In This Issue:
👉 Introduction to AI Reasoners - Big Thinkers
👉 AI Reasoners and Creativity
👉 Student reproduces DeepSeek's R1 "Aha" Moment for $30
Reasoners - The AI Revolution No One Saw Coming
For most of AI’s recent history, chatbots have operated in a fairly predictable way: you ask a question, and they generate a response, token by token, in real-time.
That means the AI was effectively thinking while talking, which, as any human who’s ever blurted out something dumb can tell you, is not the best approach to complex reasoning.
So researchers found a workaround.

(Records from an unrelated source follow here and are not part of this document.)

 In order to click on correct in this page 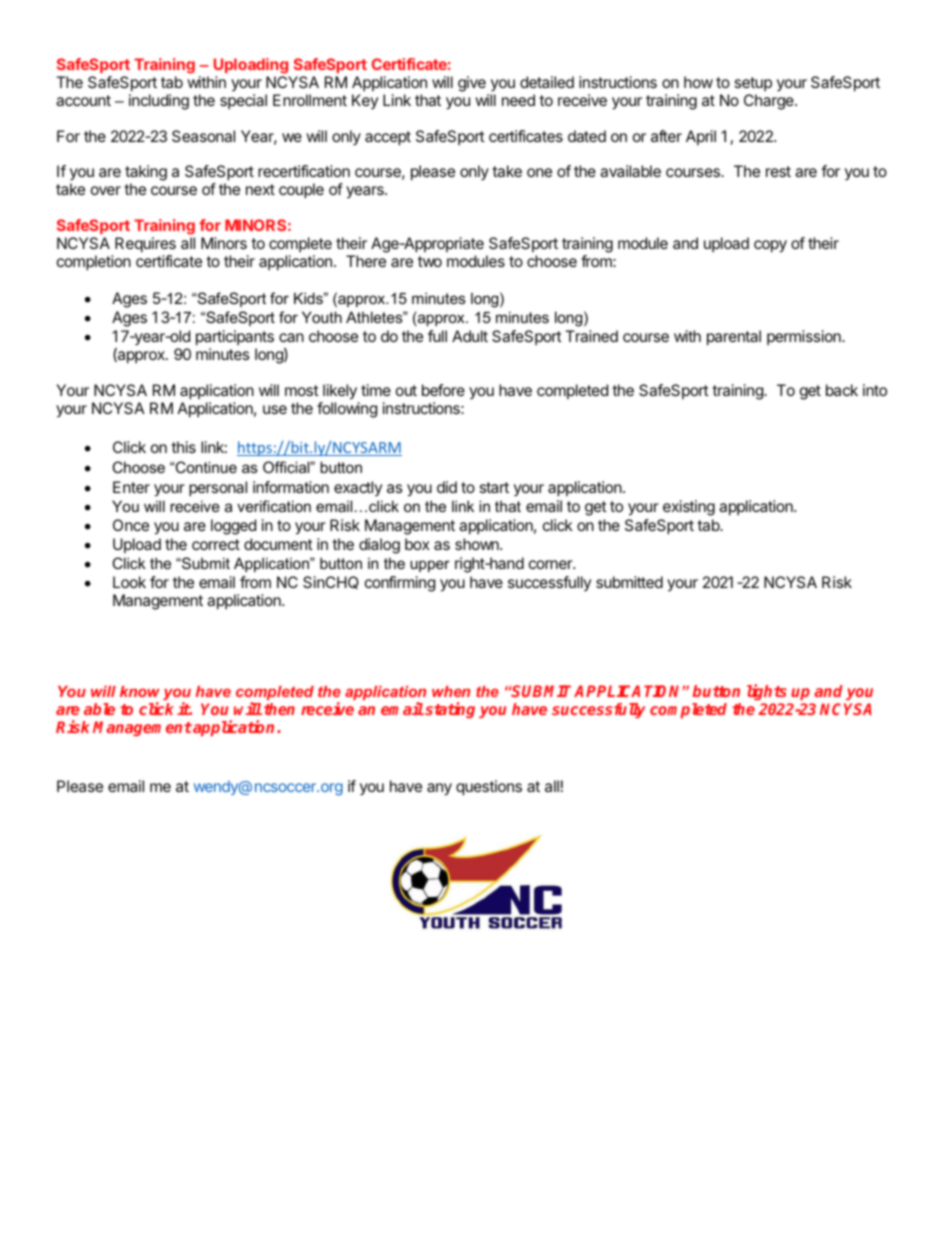, I will do `click(216, 544)`.
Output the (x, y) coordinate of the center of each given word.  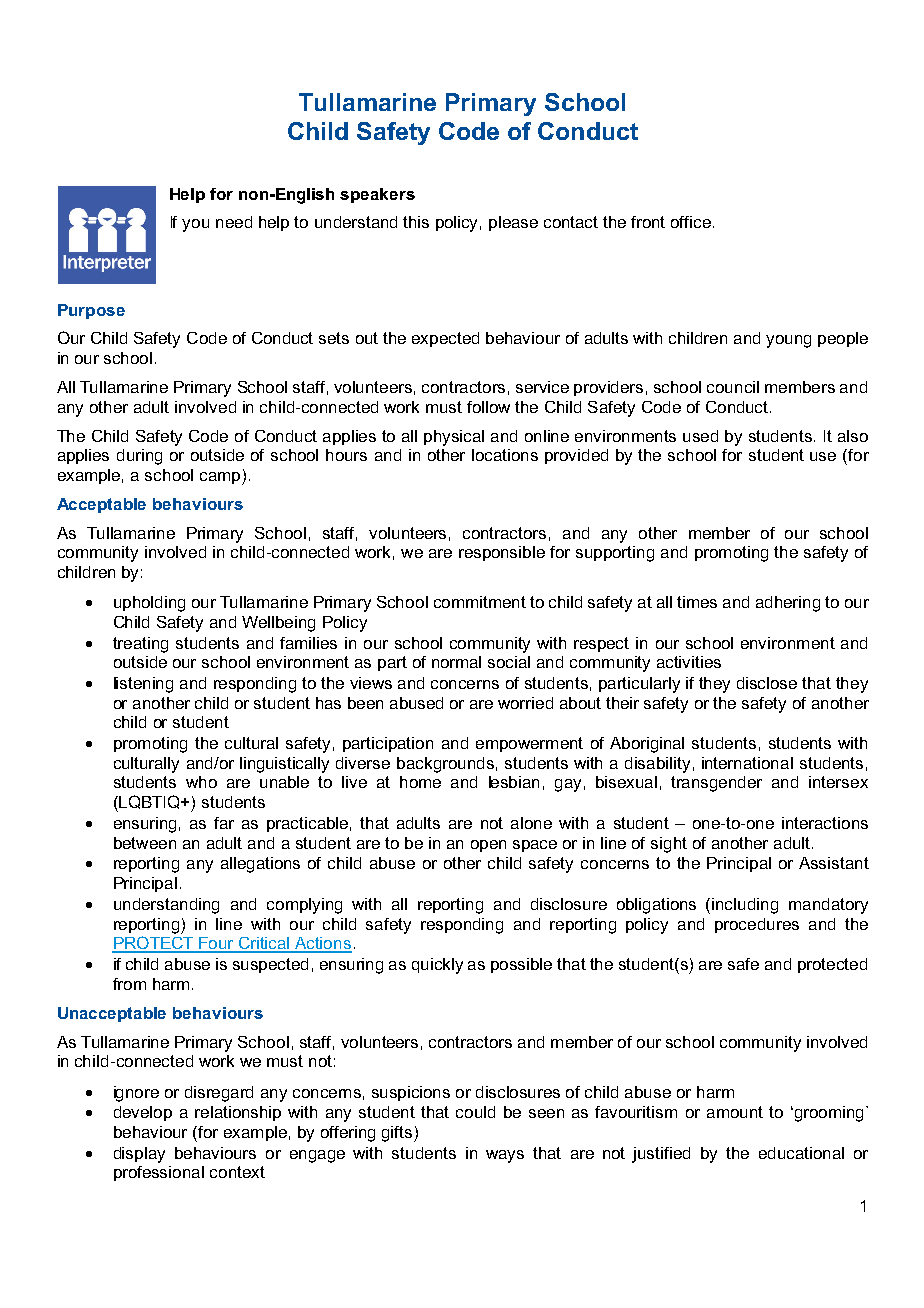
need (234, 222)
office (691, 222)
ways (505, 1156)
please (513, 223)
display (139, 1155)
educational (801, 1153)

Instead of having the AI respond instantly, they could tell it to "think step by step" before answering.
This method, called chain-of-thought prompting, significantly improved performance. But it was still a hack, something imposed externally rather than a core capability of the model.
Then came Reasoners.
The Birth of Thinking AI
Reasoners changed the game by automating the reasoning process.
Instead of diving straight into an answer, a Reasoner spends time producing “thinking tokens”—intermediate steps of reasoning—before committing to a final response.
This was a breakthrough for two key reasons:
- Better Thought Process: Instead of forcing a chatbot to simulate deep reasoning on the fly, Reasoners learn reasoning patterns from expert problem-solvers. This means they can generate higher-quality chains of thought than we ever could just by manually prompting them to “think step by step.”
- Longer Thinking = Smarter AI: The more a Reasoner thinks, the better its answer becomes. This is a radical shift from traditional AI development, where improving model performance meant making bigger and bigger models—a process that was both expensive and data-hungry. With Reasoners, you can improve AI performance not by scaling the model, but by letting it think longer before answering.
This shift has massive implications for the future of AI.
Big Thinker
Before Reasoners, AI advancement relied on one brute-force method: build bigger models with more parameters. If an AI wasn’t performing well enough, the answer was simple, throw more GPUs at it and train it on more data.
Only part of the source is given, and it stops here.